Work task => Work out how many lines in the data hold the word "chart", and reply with that number only.

Input material =>

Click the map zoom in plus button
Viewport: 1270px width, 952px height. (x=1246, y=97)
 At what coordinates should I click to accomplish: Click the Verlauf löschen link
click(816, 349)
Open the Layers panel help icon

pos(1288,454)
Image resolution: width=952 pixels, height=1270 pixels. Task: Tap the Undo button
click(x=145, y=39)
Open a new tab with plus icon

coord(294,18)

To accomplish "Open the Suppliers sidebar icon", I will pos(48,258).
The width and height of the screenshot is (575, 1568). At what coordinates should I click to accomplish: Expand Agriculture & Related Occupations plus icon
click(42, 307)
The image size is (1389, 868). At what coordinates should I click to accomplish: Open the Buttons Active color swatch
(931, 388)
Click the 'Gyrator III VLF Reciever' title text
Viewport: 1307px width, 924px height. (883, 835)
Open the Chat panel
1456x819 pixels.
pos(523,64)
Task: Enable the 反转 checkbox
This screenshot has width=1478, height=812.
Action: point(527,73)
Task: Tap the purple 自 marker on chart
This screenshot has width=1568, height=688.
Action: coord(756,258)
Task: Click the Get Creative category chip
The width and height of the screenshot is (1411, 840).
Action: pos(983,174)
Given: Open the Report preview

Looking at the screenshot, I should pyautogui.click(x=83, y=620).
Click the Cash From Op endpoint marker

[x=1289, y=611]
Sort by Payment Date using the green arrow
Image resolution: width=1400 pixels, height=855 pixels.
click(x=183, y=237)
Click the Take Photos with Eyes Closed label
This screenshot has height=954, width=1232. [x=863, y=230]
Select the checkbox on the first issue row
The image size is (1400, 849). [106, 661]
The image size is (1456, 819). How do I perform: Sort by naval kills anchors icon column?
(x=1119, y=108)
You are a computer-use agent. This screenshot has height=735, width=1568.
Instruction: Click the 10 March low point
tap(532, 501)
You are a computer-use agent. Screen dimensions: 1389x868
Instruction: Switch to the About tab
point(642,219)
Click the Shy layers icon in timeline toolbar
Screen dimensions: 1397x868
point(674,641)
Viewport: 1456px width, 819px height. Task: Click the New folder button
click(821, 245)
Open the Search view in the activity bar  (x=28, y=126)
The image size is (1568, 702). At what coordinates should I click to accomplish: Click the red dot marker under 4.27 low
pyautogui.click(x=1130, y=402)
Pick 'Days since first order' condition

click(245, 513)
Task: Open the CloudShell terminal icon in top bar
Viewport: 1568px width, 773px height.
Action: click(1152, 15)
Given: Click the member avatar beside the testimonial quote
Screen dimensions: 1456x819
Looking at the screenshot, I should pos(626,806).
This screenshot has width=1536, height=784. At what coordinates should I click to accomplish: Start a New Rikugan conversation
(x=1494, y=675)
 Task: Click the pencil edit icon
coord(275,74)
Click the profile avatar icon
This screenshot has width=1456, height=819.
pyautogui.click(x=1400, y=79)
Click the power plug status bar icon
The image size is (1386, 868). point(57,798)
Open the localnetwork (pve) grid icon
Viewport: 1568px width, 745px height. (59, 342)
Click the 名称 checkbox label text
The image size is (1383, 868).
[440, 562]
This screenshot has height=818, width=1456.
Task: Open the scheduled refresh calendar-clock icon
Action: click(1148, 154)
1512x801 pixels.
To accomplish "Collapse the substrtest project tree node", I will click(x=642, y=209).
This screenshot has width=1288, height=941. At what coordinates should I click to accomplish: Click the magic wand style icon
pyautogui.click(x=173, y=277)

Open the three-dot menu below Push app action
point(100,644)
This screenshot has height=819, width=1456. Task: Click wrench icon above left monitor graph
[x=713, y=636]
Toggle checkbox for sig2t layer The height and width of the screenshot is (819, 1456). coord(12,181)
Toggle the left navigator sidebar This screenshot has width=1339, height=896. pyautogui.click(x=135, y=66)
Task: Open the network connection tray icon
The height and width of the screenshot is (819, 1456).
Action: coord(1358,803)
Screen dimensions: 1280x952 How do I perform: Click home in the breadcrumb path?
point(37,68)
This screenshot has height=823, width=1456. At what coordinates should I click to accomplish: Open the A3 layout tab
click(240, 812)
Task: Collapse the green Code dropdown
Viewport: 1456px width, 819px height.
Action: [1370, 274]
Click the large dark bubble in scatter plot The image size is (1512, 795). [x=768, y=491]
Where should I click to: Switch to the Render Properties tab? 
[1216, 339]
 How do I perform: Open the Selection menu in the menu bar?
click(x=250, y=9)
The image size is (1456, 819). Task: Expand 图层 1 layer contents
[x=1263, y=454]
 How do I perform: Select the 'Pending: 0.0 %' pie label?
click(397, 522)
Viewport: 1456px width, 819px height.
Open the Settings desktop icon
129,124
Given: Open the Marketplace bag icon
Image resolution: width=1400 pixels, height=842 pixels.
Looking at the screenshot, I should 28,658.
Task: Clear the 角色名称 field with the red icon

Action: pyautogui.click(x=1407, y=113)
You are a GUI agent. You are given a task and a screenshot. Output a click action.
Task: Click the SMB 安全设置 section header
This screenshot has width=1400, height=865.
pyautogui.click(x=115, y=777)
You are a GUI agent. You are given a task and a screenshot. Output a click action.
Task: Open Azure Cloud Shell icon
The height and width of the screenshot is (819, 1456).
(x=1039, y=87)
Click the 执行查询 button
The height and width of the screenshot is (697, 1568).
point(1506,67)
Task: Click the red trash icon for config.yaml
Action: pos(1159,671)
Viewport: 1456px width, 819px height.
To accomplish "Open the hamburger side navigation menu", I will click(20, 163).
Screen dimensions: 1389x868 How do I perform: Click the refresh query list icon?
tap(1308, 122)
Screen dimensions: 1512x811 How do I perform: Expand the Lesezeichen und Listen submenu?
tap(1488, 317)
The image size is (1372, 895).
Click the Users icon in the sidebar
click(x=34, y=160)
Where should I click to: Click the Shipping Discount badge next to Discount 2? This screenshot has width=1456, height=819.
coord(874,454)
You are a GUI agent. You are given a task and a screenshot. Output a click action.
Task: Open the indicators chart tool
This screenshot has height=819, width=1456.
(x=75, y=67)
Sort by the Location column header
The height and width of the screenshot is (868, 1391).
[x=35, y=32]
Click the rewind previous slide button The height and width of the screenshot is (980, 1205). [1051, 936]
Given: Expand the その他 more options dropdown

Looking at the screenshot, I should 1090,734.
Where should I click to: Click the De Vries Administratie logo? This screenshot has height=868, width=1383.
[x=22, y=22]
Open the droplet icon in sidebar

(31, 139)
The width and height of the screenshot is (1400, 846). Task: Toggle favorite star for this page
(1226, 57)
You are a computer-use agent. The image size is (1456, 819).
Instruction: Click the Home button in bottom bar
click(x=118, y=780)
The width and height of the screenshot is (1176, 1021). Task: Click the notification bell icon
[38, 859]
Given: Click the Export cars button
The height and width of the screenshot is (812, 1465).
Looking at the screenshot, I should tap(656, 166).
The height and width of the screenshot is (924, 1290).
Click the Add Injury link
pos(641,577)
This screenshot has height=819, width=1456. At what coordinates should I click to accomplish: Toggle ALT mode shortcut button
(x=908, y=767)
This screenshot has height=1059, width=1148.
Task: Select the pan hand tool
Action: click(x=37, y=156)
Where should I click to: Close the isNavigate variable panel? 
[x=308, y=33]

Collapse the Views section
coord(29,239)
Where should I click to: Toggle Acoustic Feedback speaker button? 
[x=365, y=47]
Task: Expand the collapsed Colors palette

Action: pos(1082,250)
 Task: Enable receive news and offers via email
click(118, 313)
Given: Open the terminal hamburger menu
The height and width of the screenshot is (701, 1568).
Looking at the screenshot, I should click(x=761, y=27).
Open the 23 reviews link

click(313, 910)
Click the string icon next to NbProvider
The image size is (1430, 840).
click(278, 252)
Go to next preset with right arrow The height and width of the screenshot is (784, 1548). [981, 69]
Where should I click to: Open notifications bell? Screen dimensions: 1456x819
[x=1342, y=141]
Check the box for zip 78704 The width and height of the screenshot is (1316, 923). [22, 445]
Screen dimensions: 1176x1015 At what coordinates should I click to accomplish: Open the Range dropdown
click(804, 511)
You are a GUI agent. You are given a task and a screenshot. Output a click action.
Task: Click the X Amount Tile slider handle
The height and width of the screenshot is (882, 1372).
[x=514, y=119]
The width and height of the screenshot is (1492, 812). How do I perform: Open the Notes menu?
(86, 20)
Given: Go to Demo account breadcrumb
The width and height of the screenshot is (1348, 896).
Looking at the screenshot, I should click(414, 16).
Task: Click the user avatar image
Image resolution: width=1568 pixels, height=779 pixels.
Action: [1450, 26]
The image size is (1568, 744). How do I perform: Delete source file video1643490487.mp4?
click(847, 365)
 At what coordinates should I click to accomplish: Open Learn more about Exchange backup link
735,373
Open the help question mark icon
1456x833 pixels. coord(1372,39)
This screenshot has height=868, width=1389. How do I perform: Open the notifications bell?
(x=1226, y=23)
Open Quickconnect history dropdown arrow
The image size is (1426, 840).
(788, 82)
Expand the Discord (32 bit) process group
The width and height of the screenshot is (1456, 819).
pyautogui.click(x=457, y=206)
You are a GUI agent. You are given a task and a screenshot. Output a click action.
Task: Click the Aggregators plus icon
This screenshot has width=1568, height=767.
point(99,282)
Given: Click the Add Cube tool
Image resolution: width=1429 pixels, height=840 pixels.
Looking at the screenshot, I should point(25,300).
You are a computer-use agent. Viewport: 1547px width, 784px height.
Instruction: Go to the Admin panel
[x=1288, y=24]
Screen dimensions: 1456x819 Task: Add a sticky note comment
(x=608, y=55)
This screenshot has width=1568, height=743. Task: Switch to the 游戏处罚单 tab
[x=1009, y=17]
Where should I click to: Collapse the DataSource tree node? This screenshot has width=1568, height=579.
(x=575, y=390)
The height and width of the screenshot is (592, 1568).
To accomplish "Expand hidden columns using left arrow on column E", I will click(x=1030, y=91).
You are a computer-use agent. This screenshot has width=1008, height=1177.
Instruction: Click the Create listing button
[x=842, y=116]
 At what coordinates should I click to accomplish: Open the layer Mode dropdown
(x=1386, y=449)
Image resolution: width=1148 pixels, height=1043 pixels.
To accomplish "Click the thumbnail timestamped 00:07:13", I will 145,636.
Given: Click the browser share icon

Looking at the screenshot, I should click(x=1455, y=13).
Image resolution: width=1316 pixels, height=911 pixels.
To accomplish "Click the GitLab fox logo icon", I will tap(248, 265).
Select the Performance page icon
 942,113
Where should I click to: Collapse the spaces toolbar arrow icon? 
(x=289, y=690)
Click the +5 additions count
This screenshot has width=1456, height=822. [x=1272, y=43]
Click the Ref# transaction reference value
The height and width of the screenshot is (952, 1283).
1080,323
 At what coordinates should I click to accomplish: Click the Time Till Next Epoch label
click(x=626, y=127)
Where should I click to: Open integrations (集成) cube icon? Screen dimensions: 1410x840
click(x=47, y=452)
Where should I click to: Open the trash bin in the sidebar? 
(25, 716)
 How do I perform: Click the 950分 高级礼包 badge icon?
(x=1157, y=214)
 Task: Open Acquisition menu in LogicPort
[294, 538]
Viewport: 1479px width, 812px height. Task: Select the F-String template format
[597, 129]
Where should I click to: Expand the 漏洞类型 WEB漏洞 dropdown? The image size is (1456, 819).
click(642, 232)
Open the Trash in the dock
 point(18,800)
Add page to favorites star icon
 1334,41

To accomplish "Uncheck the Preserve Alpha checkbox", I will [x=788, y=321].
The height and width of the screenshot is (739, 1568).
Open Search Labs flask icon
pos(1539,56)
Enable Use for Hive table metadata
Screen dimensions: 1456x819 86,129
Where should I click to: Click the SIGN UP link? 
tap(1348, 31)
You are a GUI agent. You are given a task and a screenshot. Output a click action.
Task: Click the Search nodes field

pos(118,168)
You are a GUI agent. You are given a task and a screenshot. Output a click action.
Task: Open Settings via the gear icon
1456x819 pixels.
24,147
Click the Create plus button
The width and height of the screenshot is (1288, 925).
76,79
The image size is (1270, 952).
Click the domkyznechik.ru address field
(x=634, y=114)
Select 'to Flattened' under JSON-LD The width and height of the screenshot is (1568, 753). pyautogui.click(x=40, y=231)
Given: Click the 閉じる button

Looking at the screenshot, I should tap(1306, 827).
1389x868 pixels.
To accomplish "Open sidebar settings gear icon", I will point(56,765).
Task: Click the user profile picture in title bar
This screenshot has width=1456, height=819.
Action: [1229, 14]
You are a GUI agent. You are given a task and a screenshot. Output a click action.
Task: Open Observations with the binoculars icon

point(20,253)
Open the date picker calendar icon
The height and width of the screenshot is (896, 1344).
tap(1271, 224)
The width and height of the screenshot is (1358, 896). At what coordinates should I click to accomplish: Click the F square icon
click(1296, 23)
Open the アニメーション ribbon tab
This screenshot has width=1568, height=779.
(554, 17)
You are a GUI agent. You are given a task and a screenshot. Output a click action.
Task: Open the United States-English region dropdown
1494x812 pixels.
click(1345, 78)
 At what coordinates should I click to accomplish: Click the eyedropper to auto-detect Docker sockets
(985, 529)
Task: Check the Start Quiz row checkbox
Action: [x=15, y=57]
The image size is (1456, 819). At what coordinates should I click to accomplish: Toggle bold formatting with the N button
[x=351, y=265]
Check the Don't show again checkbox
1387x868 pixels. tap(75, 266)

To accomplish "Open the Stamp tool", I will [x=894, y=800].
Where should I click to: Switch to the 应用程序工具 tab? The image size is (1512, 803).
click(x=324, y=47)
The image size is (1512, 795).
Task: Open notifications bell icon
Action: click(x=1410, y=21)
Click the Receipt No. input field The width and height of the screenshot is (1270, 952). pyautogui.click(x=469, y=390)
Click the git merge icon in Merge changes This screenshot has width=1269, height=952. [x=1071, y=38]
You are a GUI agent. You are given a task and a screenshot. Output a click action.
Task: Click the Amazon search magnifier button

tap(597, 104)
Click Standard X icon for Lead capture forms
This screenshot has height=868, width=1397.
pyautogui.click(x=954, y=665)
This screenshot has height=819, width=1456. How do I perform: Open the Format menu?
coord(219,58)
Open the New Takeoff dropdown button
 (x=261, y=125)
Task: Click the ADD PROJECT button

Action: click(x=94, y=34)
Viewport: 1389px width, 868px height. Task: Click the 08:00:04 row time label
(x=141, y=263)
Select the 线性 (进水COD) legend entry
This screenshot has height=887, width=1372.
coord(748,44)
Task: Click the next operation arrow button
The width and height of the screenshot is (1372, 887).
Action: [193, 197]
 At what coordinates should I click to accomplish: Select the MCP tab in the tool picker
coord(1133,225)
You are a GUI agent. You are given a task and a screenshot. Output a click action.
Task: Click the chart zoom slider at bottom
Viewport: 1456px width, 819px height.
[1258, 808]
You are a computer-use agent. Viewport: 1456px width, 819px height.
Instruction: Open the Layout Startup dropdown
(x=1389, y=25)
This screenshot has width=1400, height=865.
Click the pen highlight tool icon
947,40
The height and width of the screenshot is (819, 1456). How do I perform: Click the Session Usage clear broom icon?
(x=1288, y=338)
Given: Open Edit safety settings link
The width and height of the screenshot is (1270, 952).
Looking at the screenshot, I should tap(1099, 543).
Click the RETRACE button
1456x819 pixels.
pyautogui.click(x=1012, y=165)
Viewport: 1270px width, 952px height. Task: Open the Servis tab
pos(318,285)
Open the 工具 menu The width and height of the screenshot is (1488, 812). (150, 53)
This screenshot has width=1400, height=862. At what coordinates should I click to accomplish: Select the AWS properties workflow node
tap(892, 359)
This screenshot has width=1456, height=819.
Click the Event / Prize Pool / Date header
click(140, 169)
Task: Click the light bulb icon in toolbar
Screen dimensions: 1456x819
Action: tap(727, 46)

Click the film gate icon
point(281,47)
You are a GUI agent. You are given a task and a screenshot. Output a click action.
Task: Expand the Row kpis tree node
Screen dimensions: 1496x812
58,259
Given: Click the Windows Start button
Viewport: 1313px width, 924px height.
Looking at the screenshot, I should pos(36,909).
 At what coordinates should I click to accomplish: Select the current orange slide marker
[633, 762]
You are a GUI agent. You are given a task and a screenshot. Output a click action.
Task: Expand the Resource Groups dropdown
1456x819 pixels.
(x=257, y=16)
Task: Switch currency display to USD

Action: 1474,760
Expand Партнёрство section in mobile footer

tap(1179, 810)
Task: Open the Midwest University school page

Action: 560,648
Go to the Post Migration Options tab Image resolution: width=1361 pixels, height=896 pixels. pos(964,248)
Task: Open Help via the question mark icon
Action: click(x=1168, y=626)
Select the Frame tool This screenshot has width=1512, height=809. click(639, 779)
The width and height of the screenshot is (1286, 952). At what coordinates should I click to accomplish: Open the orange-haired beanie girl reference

Solution to this problem => 3